Schaeffer’s influence from 1973 to ’80 was “enormous,” Land said. He “is a person of singular significance in helping to understand the rise of cultural conservatism,” Land said of the author of such books as The God Who Is There and How Should We Then Live? “He helped us to jettison a deep strain of pietism which had led us to believe that we shouldn’t be involved with the world and with public policy. . . . ”

Schaeffer “had an enormous impact on a whole generation of those of us who became leaders of the social conservative movement,” Land said, “and he was enormously responsible for shaping many of our seminary presidents and many of our seminary professors in Southern Baptist life and in evangelical life across the board.”

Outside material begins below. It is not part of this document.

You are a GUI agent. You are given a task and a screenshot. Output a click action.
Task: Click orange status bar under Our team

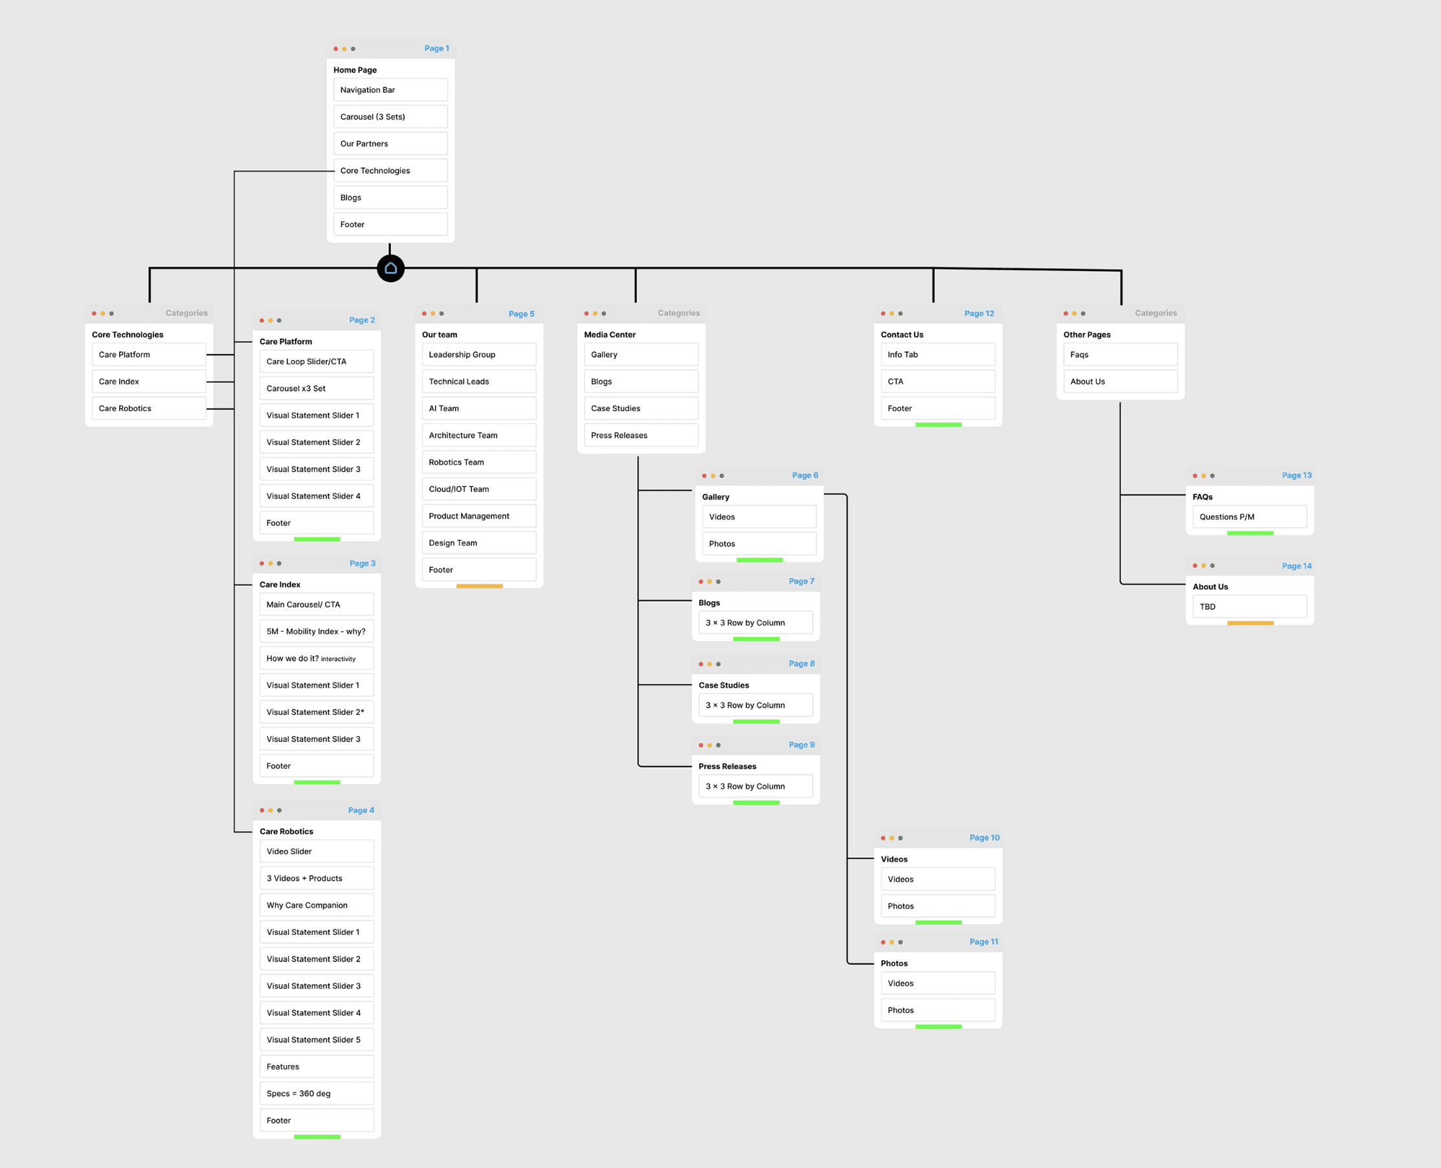[479, 587]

The great shift for Southern Baptists and other evangelicals took place between the 1976 and ’80 elections, Land said. Between those two elections, many Baptists abandoned Democratic President Jimmy Carter for Republican Ronald Reagan. Polls by Lou Harris found 66 percent of white Baptists voted for Carter in 1976, but 64 percent of white Baptists voted for Reagan four years later, Land told the audience.

By 1980, abortions had reached more than 1.5 million a year, Land pointed out. The one-third shift by Baptists could be attributed, Land said, to “Jimmy Carter portraying himself as an evangelical and then being strongly pro-choice in his policies, and Ronald Reagan being strongly pro-life in his policies.”

Land agreed with fellow panelist William Bennett, a talk radio host and former secretary of Education, who said the reaction by religious conservatives had to do “with scale,” the huge number of abortions that were performed in the post-_Roe_ years.

The scale after Roe “just horrified and caused extreme angst among traditional Catholics and evangelicals,” Land said. Evangelicals’ idea abortion was a Catholic issue changed “with the scale of Roe v. Wade,” he said.